De manière conjoncturelle, deux domaines apparaîssent aujourd’hui comme plus significatifs que d’autres : la planification de l’énergie et la planification des mobilités.
Pour alimenter les travaux du séminaire sur le développement durable, nous proposerons une réflexion entre trois temps : une proposition théorique exprimant sous la forme de modèles les différentes modalités de croisement entre le développement durable et l’urbanisme ; un exposé sur la variété et l’actualité des réalités recouvertes par le régime de la ville émergente (des interstices urbains, corridors de développement aux espaces périphériques) ; un parcours de quelques exemples de planification et des enjeux de réflexion qu’elles soulèvent.

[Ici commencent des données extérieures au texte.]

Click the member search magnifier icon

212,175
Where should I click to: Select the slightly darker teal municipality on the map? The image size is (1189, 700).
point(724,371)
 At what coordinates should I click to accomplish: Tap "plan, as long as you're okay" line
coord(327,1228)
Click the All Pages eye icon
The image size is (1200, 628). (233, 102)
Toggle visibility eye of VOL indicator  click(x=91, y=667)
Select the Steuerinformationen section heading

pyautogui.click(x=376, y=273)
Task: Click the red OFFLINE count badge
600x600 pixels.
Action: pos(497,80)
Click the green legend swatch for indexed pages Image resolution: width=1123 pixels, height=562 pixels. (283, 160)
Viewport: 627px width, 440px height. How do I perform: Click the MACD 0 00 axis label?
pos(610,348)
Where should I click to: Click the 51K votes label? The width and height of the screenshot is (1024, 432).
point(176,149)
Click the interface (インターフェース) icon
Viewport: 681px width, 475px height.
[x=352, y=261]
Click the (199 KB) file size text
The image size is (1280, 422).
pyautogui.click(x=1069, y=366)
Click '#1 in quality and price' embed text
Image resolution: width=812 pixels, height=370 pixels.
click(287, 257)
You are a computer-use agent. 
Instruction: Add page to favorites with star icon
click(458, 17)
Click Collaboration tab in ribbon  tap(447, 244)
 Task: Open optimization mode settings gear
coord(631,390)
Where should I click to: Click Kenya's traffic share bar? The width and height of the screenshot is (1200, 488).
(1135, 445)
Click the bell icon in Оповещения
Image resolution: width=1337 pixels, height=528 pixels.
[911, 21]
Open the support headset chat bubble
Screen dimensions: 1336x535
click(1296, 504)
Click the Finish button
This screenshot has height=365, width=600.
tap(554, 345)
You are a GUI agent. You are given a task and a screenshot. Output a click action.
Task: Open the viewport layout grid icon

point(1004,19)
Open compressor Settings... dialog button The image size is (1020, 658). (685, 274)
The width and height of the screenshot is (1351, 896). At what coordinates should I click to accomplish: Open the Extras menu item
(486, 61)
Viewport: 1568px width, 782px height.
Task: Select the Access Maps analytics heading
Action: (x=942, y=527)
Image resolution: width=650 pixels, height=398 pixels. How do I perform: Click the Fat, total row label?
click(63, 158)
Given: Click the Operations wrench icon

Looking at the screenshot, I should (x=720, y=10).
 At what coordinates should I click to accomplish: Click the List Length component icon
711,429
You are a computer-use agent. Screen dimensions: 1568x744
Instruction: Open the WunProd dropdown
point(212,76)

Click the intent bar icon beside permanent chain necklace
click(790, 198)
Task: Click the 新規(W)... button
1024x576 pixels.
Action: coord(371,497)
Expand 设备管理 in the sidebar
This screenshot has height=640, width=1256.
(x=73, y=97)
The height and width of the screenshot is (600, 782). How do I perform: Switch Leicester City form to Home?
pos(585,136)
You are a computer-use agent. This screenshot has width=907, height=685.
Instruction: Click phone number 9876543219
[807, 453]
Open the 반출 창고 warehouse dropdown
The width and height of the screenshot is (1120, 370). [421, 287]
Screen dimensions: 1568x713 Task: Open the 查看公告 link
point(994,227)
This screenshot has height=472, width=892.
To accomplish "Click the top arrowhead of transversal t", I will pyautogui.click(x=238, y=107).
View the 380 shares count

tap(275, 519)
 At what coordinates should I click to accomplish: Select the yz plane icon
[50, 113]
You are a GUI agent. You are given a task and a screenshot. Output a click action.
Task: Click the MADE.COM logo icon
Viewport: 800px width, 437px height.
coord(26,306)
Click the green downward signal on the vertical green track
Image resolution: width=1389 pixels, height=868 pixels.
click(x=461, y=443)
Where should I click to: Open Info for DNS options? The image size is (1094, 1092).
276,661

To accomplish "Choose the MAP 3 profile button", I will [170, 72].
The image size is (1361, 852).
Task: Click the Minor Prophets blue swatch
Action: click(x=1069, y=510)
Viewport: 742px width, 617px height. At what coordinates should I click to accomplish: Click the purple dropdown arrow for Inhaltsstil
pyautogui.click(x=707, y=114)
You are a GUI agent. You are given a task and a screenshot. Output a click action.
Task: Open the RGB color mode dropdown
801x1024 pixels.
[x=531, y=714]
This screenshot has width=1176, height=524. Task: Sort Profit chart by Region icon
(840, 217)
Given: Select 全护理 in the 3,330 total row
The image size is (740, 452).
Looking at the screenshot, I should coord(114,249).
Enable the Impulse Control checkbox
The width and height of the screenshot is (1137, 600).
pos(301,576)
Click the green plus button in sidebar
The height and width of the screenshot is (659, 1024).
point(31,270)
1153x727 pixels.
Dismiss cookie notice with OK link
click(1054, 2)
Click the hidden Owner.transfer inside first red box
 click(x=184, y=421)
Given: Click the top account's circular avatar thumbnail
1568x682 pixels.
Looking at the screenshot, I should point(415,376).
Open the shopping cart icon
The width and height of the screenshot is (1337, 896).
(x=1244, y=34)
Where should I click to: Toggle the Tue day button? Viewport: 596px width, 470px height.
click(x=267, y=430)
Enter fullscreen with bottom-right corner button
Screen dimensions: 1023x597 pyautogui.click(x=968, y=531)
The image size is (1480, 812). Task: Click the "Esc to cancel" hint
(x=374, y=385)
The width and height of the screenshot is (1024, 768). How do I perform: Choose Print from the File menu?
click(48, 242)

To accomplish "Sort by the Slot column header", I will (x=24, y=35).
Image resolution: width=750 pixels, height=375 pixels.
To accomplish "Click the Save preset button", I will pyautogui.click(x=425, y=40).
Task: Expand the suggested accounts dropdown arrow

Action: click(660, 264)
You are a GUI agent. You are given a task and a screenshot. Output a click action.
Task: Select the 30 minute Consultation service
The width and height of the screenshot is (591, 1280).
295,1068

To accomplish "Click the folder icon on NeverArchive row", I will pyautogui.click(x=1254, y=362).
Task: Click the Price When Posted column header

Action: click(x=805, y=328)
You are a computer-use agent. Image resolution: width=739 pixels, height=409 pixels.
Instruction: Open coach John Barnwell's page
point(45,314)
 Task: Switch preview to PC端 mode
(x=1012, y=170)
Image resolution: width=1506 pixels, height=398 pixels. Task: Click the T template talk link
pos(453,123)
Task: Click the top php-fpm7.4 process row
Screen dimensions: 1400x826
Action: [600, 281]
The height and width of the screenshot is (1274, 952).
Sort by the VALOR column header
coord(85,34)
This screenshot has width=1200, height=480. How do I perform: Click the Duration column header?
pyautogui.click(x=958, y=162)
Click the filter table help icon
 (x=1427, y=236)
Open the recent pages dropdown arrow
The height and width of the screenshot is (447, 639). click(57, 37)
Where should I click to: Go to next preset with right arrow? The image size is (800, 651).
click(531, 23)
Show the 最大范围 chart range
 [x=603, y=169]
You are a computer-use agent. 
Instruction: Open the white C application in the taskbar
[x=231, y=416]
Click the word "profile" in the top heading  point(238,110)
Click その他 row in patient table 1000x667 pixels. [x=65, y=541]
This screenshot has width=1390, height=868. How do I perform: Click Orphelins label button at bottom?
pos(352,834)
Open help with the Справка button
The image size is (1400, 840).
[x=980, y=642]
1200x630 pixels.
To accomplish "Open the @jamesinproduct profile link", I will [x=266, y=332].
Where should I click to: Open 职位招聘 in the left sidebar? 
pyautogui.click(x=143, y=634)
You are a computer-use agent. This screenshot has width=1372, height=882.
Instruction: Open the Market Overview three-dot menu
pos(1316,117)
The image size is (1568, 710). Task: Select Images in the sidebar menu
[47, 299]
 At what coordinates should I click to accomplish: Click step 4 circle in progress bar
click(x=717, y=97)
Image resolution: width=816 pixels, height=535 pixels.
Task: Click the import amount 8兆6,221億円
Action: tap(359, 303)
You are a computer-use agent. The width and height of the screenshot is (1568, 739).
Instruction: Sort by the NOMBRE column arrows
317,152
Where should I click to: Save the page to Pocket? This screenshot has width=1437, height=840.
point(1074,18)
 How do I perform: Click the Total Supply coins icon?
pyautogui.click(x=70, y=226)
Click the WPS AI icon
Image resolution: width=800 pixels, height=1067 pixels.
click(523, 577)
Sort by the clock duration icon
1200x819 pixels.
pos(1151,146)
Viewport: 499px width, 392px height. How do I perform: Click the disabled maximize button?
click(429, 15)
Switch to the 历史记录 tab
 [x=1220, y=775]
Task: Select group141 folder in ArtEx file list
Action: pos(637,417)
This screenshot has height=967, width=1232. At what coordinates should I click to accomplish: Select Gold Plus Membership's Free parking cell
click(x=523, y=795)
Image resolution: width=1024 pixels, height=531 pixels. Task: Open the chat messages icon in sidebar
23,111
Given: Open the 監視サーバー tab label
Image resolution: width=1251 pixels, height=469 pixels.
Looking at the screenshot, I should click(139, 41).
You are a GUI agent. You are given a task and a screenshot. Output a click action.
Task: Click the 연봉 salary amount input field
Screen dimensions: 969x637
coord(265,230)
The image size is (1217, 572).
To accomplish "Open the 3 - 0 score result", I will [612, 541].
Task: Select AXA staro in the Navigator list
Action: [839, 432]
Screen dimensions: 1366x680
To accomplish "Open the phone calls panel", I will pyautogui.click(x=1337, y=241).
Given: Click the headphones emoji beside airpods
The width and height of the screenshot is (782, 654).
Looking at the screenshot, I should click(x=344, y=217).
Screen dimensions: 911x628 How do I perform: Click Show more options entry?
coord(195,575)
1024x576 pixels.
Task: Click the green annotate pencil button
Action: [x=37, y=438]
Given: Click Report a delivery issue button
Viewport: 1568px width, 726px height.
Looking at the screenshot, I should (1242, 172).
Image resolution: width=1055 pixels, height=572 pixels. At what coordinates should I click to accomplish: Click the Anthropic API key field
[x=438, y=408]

Notre perspective a été pour partie cognitive (analyse des politiques publiques) et pour une large part inscrite dans les sciences de l’intervention (aménagement).
Cette session s’est déroulée le jeudi 21 janvier 2016 de 16h à 18h dans la salle 139 de la bibliothèque Universitaire Robert de Sorbon du Campus Croix-Rouge (Université de Reims).
Alors que la soutenabilité de notre développement économique et urbain continue de faire débat, les recherches et les projets de l’école territorialiste italienne en faveur d’une Biorégion urbaine polycentrique et auto-soutenable apportent un éclairage critique et opérationnel qui ouvre de nouvelles perspectives. Expérimentée dans la région des Pouilles et en Toscane par l’équipe d’Alberto Magnaghi, chef de file historique de ce mouvement, la Biorégion est une utopie concrète qui propose une méthodologie de planification favorable à la restauration d’un équilibre environnemental, économique et politique entre ville et campagne. Adossée au préalable de la reconnaissance collective du patrimoine local d’un territoire conçu comme une oeuvre d’art, sa mise en oeuvre via les plans de paysage et les parcs agro-éco-urbains multifonctionnels commence à nourrir, non sans quelques résistances, plusieurs démarches françaises, dont le SCOT « Grenelle » de la métropole bordelaise.
Cette session s’est déroulée le jeudi 17 décembre 2015 de 16h à 18h dans la salle BM 11-8 du Campus Croix-Rouge (Université de Reims).
La France des sous-préfectures, celle des bourgs centres et des territoires ruraux, armature historiquement puissante, mais affaiblie par la montée en puissance des métropoles et d’une structure à dominante urbaine considérée comme« durable » des territoires, résiste et reviens au devant de la scène. Si il est évident que des villes fortes et compactes sont indispensables à un monde plus efficient en matière économique, énergétique et sans doute écologique, la trame de nos 32 000 communes de mois de 2000 habitants, doit faire l’objet d’un « projet », nouveau, collectif certes (et les politiques de centre-bourgs qui se dessinent localement portés par une ambition nationale nous le démontre), mais également très local, situé, adapté aux ressources et valeurs de chaque « pays ».
La ville fait l‘objet de recherches, de débats, de publications importantes sur ces sujets de « transition » et d’éco-attitudes. Le « monde rural » est encore nettement en retrait de ces travaux.
Le constat est sévère. Les villages se sont « livrés » globalement, à une forme de banalisation urbaine et paysagère généralisée dont certains auront du mal à se remettre. Au delà de l’enjeu d’un « urbanisme rural » spécifique, c’est bien la question du rôle et de la place d’une forme de vie, d’économie, et de contribution aux complémentarités territoriales ville/campagne qu’il s’agit de réfléchir.
L’intervention, fondée sur l’observation attentive de situations spécifiques pendant 10 ans d’ateliers territoriaux en matière de projet paysager et urbain menés au sein de l’Ecole Nationale Supérieure d’architecture de NANCY en partenariat avec le réseau des Parcs naturels régionaux, s’est attaché à contribuer à poser quelques hypothèses de travail pour repenser la façon de faire « projet » dans des petites communes.
Cette session s’est déroulée le jeudi 19 novembre 2015 de 16h à 18h dans la salle BM 11-8 du Campus Croix-Rouge (Université de Reims).